Ogni volta che arriva la proposta di un nuovo album di Davide Van De Sfroos si è portati a dire che è quello della maturità. Così è stato per ogni nuovo album che abbiamo ascoltato, in particolare dopo quel capolavoro che era (anzi, che è) E semm partì…. Un album che ha fatto conoscere la poetica dell’artista monzese ad una grande platea di ascoltatori.

Ogni nuovo album, da quel momento (qui a fianco la cover dell'album uscito nel 2001), ha rappresentato un nuovo tassello nel mosaico che Davide ha voluto porre nella grande immagine artistica che lui,  probabilmente, ha già ben chiaro dentro di sé ed ogni volta aggiunge pezzi e noi ce ne accorgiamo per le sue sfaccettature che sono altra cosa rispetto ai precedenti lavori ma, al contempo, ne sono la logica prosecuzione e completamento. Van De Sfroos, essendo artista completo e visionario quanto basta per non accontentarsi mai dei risultati raggiunti, percepisce da ciò che ruota intorno alla sua vita, dai suoi affetti famigliari, dalle persone che frequenta, così come da quelle che incontra per la prima e magari unica volta, dalla natura, quel senso di “altro ed oltre” che a tutti noi, abitualmente, sfugge. E da quella percezione costruisce canzoni che non sono mai fini a se stesse, che vanno a scandagliare l’anima cercando di fare emergere quelle situazioni intense e profonde che, spesso, ciascuno di noi cela in maniera consapevolmente o meno.
Sotto certi aspetti la sua musica ed i suoi testi (anche quelli che al primo ascolto sembrano più semplici ed immediati) hanno una lettura che va oltre le apparenze ed arriva direttamente al cuore. Sappiamo bene che Van De Sfroos non scrive classiche canzoni d’amore o di natura “sociale” (o sociologica) che dir si voglia, eppure ad ascoltare bene i testi ci si accorge che una moltitudine di sue canzoni sono intrise d’amore e di voglia di comunità, di insieme, alla ricerca di un “noi” capace di costruire un intento comune, una visione che sappia essere capace di respirare (partendo dalla terra) l’infinito. Insieme all’amore ed al bisogno di fare/essere comunità, nelle sue canzoni vi è una forte ricerca di spiritualità, talvolta legata ad una sorta di panteismo che racchiude il Divino nello sguardo verso la natura e nelle sue manifestazioni “magiche”, dove il tempo sospende il suo respiro e tutto pare immobile come accade un istante prima di un temporale.
Altre volte, invece, il riferimento alla spiritualità è più deciso e marcato ma prima di arrivare al ‘Divino’ di cui sopra  c’è la ricerca, profonda e sincera, nel proprio animo, nei propri pensieri, desideri, azioni. Queste dinamiche i suoi estimatori le comprendono molto bene ed anche per questa ragione quando lo incontrano artisticamente lo seguono, riconoscendogli una fiducia artistica che si trasforma in fiducia umana capace di rimanere inalterata nel tempo.

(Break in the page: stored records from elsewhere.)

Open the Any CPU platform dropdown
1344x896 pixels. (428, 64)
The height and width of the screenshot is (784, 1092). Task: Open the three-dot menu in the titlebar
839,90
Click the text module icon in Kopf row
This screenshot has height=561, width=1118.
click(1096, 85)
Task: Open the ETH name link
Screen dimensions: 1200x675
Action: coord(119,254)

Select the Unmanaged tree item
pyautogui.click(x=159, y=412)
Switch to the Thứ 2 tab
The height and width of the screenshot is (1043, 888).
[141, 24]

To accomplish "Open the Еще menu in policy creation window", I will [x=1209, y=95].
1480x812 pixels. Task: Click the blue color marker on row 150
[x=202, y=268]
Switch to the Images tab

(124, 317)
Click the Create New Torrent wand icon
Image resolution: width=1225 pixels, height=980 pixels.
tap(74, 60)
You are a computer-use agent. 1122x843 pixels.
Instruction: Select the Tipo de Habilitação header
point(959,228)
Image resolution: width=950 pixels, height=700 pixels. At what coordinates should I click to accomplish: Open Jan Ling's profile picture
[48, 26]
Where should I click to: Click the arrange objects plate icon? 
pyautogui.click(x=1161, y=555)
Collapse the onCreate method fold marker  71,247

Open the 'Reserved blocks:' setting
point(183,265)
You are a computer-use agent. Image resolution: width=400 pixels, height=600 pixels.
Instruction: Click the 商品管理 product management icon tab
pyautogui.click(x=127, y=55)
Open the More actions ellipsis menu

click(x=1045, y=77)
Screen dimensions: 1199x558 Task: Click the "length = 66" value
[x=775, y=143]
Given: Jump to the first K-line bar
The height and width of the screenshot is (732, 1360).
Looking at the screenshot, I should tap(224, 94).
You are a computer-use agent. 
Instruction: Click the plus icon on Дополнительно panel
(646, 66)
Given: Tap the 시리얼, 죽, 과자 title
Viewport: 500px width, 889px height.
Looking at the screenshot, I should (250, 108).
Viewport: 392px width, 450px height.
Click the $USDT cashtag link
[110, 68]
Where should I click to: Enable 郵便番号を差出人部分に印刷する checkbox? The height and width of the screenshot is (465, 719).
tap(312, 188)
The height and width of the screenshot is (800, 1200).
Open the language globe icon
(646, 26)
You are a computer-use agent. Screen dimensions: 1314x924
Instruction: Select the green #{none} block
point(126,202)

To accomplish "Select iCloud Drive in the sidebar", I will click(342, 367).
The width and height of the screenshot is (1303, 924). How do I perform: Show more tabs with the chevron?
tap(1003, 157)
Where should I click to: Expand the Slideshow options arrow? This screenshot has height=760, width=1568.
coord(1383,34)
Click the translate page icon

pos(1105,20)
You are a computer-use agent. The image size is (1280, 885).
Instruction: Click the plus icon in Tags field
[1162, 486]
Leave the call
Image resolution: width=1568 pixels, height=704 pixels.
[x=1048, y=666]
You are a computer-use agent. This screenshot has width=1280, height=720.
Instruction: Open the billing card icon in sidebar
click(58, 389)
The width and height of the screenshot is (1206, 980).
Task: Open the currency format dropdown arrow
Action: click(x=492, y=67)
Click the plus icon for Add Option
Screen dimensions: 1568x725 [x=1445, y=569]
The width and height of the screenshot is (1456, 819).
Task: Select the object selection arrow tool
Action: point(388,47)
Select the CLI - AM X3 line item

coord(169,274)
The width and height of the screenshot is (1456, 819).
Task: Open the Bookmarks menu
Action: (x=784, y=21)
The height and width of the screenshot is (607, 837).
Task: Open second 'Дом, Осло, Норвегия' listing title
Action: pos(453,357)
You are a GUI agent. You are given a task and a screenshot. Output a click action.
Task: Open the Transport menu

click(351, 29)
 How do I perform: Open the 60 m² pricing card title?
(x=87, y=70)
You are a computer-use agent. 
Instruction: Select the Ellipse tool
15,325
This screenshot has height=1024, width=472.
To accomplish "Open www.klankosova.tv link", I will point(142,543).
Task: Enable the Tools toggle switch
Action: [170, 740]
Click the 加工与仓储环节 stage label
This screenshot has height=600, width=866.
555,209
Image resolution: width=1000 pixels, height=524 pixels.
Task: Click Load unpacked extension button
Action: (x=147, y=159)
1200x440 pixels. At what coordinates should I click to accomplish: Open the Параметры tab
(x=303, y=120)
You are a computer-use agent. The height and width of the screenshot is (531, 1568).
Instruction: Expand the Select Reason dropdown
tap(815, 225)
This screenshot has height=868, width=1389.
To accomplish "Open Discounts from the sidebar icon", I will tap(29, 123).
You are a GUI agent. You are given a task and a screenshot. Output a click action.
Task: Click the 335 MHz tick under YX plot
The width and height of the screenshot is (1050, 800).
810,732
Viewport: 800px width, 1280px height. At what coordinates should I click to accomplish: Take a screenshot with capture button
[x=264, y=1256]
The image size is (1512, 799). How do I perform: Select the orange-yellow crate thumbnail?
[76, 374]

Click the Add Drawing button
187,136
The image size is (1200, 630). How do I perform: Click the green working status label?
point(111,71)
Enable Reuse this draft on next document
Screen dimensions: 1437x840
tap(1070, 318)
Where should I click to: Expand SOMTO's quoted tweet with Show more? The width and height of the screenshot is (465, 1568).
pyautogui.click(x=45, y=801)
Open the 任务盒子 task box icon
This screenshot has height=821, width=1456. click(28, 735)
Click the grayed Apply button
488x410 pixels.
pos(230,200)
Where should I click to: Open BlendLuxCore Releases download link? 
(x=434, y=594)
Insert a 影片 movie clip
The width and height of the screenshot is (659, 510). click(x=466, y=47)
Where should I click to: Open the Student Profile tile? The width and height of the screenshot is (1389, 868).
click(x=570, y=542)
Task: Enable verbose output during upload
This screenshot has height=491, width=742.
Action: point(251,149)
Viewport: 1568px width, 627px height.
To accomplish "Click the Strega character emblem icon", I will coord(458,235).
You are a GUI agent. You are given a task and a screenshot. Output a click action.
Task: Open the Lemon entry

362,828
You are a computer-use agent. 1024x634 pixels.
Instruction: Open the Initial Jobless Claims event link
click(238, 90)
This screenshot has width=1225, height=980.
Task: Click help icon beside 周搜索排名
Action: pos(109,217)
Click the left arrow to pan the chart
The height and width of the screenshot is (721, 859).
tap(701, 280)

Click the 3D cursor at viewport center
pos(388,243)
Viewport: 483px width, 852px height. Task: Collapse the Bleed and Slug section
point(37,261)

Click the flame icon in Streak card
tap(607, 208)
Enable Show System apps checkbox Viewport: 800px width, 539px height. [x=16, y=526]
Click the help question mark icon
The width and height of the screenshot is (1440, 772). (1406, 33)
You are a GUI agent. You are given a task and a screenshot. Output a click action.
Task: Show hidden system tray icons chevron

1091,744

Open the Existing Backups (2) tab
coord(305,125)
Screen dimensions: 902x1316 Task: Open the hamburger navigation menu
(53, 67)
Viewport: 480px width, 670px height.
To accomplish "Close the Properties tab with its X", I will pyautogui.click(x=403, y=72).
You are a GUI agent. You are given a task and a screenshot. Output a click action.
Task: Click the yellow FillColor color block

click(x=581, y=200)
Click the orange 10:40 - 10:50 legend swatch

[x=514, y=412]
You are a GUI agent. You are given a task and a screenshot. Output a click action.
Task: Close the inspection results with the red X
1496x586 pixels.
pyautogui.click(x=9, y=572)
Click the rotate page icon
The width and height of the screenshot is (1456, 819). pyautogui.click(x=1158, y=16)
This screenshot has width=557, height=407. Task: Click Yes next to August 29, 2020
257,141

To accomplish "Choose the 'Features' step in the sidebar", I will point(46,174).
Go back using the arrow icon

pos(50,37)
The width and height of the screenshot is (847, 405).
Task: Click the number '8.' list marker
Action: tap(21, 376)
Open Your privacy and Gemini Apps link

Davide Bernasconi è uno straordinario conta/canta storie che si sta avvicinando alla fatidica soglia dei cinquant’anni ed anziché sfornare un album “di mestiere” propone un lavoro maturo, ascoltando le voci del vento, quelle della terra, delle acque e del fuoco. Ascoltando il bene ed il male che scorre accanto a ciascuno di noi. Ascoltando le proprie sensazioni che, ci pare di capire, non lo hanno mai tradito.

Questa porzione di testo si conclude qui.